Tapi disisi lain prinsip dan cara hidup Ben justru berseberangan dengan sebagian besar keluarganya yang lain, bahkan saudara iparnya menentang gaya hidup yang ditanamkan pada anak-anaknya yang berakibat rusaknya masa depan ponakannya. Bahkan mertua Ben, Jack (Frank Langella) menuduh dirinyalah yang bertanggung jawab atas kematian anak perempuannya karena pemaksaan ideologi yang ditanam dalam keluarganya. Dan disinilah kedua sisi saling bertubrukan dan bersilangan antara dunia yang dibawa oleh prinsip hidup Ben dengan kehidupan nyata dalam lingkungan mayoritas masyarakat yang realistis. Disinilah saya mulai merasakan ambiguitas dari ketidaksempurnaan hidup Ben yang dianut, ada sebuah bentrokan nyata yang sulit untuk tidak terlihat. Ada konsekuensi yang dihadapi Ben dan keenam anaknya, dibalik sistem hidup yang keren ditunjukkan olehnya beberapa kali pada segelintir orang. Ada disorientasi, kelemahan dan ketidaksiapan yang dihadapi Ben dan anak-anaknya dalam mengatasi situasi secara mental serta adaptasi mereka di lingkungan baru dan asing.

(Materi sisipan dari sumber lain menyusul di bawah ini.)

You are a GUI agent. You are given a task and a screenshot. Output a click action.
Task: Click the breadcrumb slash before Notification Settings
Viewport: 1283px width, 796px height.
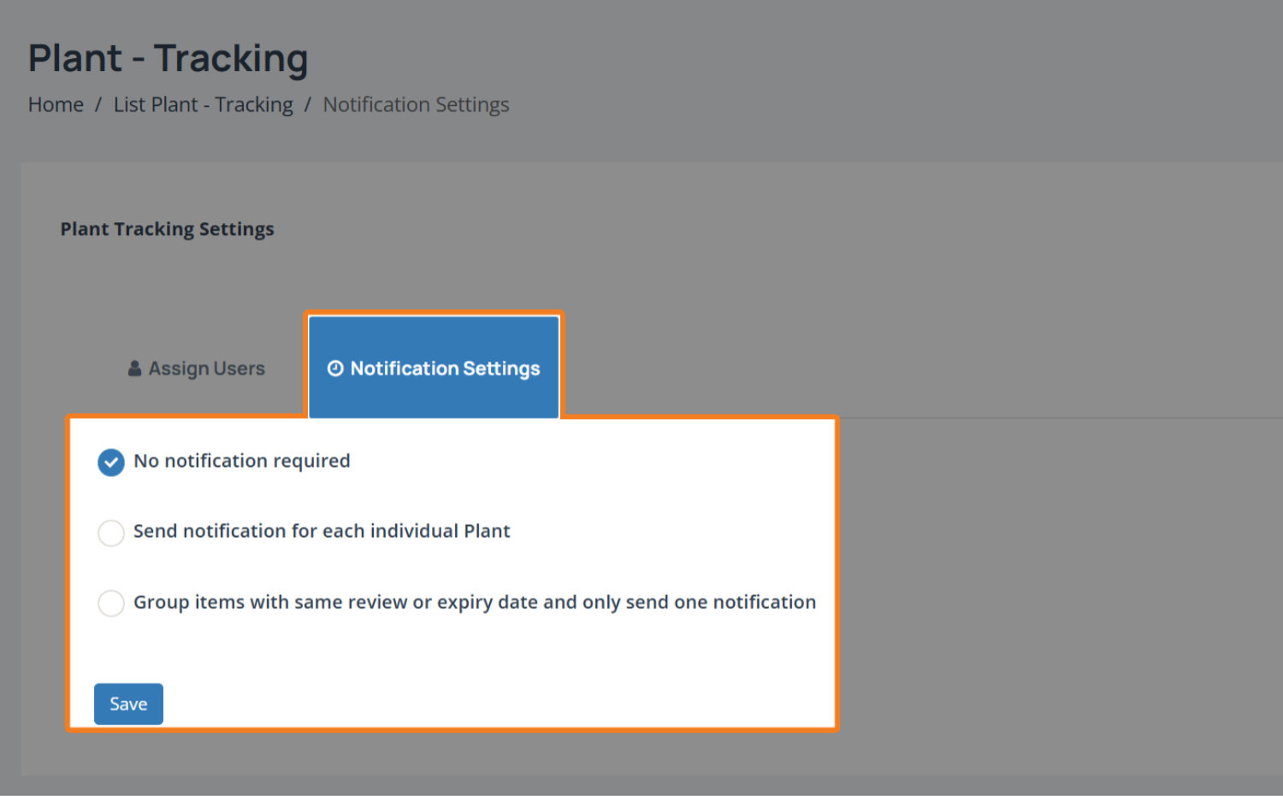308,104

Ini mungkin hanya sekedar kisah fiktif belaka, namun kisah Captain Fantastic karya sutradara debutan Matt Ross ini cukup punya wadah besar dan satir dalam memproyeksikan masalah pembudayaan yang kontradiktif. Ditengah arus dunia yang semakin keras dan imbalance ada saja pertentangan yang mencoba menggebrak dasar-dasar aturan masyarakat dan lingkungan yang semakin kokoh. Meski disatu sisi saya sendiri cukup mendukung tindakan dan keyakinan Ben dalam pandangan hidupnya karena pengaruh hidup bebas, pengajaran berbagai filsafat dan ideologi, serta pendidikan fisik yang diemban kepada anak-anaknya. Tapi, disatu sisi saya cukup menentang keras tindakannya yang cukup banyak malah melenceng dari sistem kebebasannya yang justru kebablasan hingga berujung usahanya menutup diri bersama anak-anaknya dengan kehidupan luar akhirnya semakin memberi kesan rancu serta negatif pada dirinya. At the end, Captain Fantastic adalah kisah drama yang buat saya terasa manis, lucu, eksentrik, unik, dan juga begitu kontradiktif yang sangat luar biasa diperankan oleh Viggo Mortensen secara kompleks dan menarik.